• What the task requires
Nothing but the lines from the start of the records through the line that contains "Given: Click the Blocked Domains label" is to be copied, and each is to be copied exactly.

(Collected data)
----
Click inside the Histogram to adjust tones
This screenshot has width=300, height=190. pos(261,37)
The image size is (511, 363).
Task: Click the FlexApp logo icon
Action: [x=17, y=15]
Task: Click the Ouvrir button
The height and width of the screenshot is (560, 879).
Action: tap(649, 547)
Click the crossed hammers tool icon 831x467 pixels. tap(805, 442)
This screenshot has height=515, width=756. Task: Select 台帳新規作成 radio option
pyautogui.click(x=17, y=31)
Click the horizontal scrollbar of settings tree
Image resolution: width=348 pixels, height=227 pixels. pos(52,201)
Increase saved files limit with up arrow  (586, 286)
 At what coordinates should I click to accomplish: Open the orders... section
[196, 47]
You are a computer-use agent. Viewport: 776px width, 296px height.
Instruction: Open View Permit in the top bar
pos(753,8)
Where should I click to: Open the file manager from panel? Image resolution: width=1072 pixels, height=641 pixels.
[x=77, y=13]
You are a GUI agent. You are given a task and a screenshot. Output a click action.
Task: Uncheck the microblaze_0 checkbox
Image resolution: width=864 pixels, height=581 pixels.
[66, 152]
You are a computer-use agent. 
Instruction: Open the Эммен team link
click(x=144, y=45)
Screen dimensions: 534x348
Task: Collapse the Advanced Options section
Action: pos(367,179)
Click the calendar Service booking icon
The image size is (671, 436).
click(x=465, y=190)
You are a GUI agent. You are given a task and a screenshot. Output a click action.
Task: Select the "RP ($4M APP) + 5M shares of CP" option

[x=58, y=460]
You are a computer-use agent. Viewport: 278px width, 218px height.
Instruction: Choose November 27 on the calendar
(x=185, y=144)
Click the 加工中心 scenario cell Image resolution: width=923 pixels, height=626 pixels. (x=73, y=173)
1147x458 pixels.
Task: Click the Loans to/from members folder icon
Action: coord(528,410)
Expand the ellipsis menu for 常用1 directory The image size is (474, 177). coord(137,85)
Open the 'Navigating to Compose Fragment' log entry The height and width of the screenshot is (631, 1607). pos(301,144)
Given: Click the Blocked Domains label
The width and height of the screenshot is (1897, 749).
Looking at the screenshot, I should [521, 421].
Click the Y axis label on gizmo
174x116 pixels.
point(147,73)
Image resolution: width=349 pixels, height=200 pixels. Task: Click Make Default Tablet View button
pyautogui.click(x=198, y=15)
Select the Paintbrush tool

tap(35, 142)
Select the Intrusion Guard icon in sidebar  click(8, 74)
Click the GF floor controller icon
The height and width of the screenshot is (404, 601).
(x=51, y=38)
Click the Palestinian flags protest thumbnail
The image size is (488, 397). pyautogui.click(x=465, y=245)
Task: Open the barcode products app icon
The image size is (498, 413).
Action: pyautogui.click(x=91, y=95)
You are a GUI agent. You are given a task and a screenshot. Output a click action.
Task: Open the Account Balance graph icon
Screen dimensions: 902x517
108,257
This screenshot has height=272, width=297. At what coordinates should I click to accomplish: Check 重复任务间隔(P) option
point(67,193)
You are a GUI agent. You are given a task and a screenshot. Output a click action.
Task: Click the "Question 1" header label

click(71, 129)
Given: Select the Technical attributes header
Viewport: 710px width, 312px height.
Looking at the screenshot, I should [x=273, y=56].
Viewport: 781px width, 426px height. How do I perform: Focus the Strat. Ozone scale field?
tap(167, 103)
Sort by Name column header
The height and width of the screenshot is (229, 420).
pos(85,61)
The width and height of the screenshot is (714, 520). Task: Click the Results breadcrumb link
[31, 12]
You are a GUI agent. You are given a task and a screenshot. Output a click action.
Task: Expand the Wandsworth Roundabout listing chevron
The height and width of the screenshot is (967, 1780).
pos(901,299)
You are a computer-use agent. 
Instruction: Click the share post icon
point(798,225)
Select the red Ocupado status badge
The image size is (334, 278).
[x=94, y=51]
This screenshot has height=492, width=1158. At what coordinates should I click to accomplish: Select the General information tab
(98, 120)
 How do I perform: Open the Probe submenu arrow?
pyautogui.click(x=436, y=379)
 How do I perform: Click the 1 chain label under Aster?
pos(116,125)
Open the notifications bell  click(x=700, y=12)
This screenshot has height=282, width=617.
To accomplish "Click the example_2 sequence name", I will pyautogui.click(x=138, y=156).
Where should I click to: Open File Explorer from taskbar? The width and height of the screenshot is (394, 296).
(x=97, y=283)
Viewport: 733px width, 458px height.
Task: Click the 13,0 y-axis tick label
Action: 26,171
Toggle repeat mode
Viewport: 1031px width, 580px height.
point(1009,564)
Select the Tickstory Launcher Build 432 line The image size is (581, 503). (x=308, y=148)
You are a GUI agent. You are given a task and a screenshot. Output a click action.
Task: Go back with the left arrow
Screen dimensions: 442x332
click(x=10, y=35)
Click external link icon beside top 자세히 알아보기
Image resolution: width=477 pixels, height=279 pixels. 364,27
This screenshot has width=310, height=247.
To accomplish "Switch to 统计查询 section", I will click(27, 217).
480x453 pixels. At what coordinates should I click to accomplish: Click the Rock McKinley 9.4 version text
----
• Completed exercise
Click inside the Histogram to adjust tones
This screenshot has width=300, height=190. pos(261,37)
The image size is (511, 363).
Task: Click the FlexApp logo icon
Action: [x=17, y=15]
Task: Click the Ouvrir button
The height and width of the screenshot is (560, 879).
Action: tap(649, 547)
Click the crossed hammers tool icon 831x467 pixels. tap(805, 442)
This screenshot has height=515, width=756. Task: Select 台帳新規作成 radio option
pyautogui.click(x=17, y=31)
Click the horizontal scrollbar of settings tree
Image resolution: width=348 pixels, height=227 pixels. pos(52,201)
Increase saved files limit with up arrow  (586, 286)
 At what coordinates should I click to accomplish: Open the orders... section
[196, 47]
You are a computer-use agent. Viewport: 776px width, 296px height.
Instruction: Open View Permit in the top bar
pos(753,8)
Where should I click to: Open the file manager from panel? Image resolution: width=1072 pixels, height=641 pixels.
[x=77, y=13]
You are a GUI agent. You are given a task and a screenshot. Output a click action.
Task: Uncheck the microblaze_0 checkbox
Image resolution: width=864 pixels, height=581 pixels.
[66, 152]
You are a computer-use agent. 
Instruction: Open the Эммен team link
click(x=144, y=45)
Screen dimensions: 534x348
Task: Collapse the Advanced Options section
Action: pos(367,179)
Click the calendar Service booking icon
The image size is (671, 436).
click(x=465, y=190)
You are a GUI agent. You are given a task and a screenshot. Output a click action.
Task: Select the "RP ($4M APP) + 5M shares of CP" option

[x=58, y=460]
You are a computer-use agent. Viewport: 278px width, 218px height.
Instruction: Choose November 27 on the calendar
(x=185, y=144)
Click the 加工中心 scenario cell Image resolution: width=923 pixels, height=626 pixels. (x=73, y=173)
1147x458 pixels.
Task: Click the Loans to/from members folder icon
Action: coord(528,410)
Expand the ellipsis menu for 常用1 directory The image size is (474, 177). coord(137,85)
Open the 'Navigating to Compose Fragment' log entry The height and width of the screenshot is (631, 1607). pos(301,144)
Given: Click the Blocked Domains label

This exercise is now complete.